- Exercise: Set down again each entry exactly as it reads, pictures excluded.

Records for this task section start

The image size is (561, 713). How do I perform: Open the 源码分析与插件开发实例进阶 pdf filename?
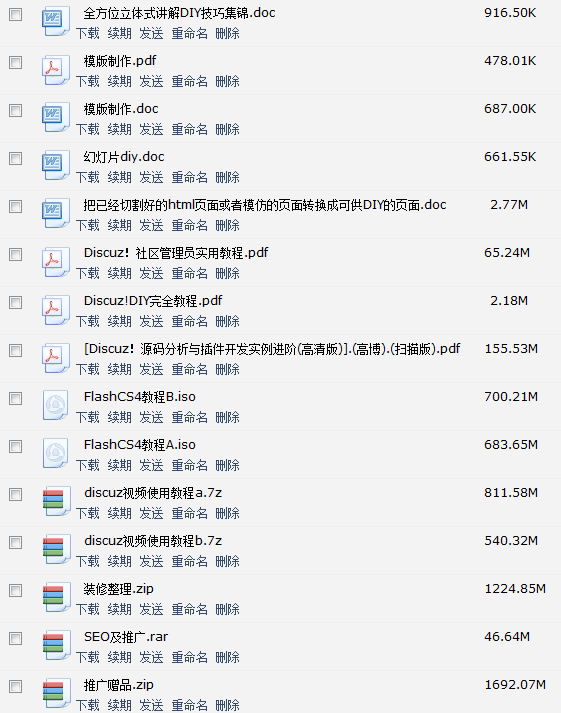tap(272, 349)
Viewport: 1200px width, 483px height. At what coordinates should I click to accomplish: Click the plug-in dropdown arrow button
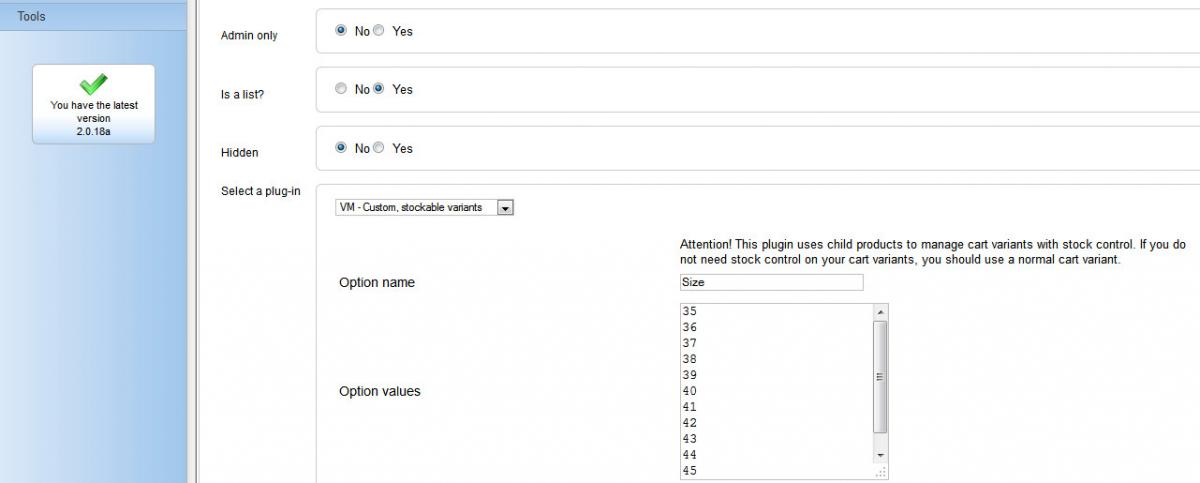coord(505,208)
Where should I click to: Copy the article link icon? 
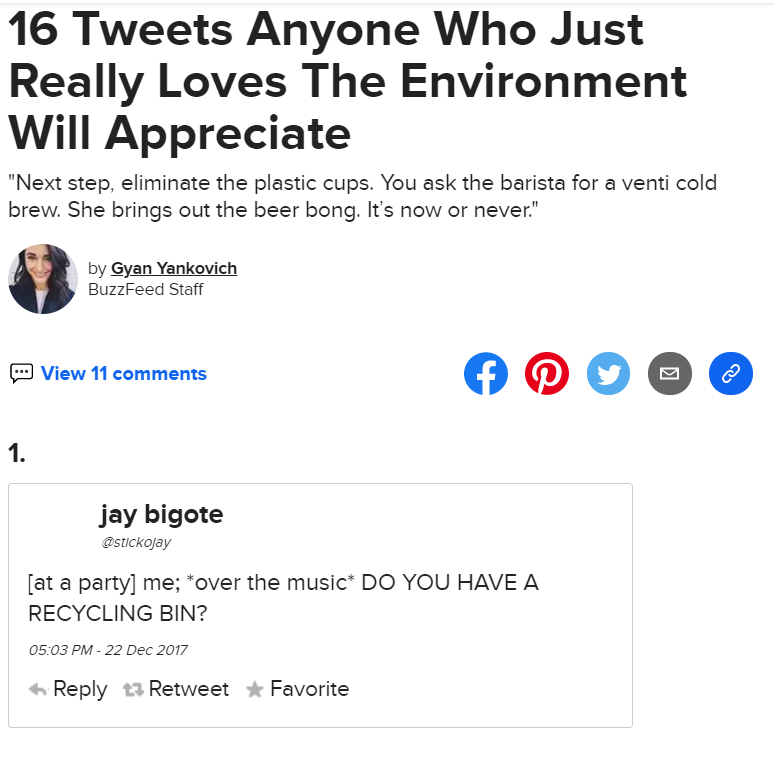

Records for this task section end

- Task result:
The image size is (561, 713). How do I perform: Open the 源码分析与插件开发实例进阶 pdf filename?
tap(272, 349)
Viewport: 1200px width, 483px height. At what coordinates should I click to accomplish: Click the plug-in dropdown arrow button
coord(505,208)
Where should I click to: Copy the article link icon? 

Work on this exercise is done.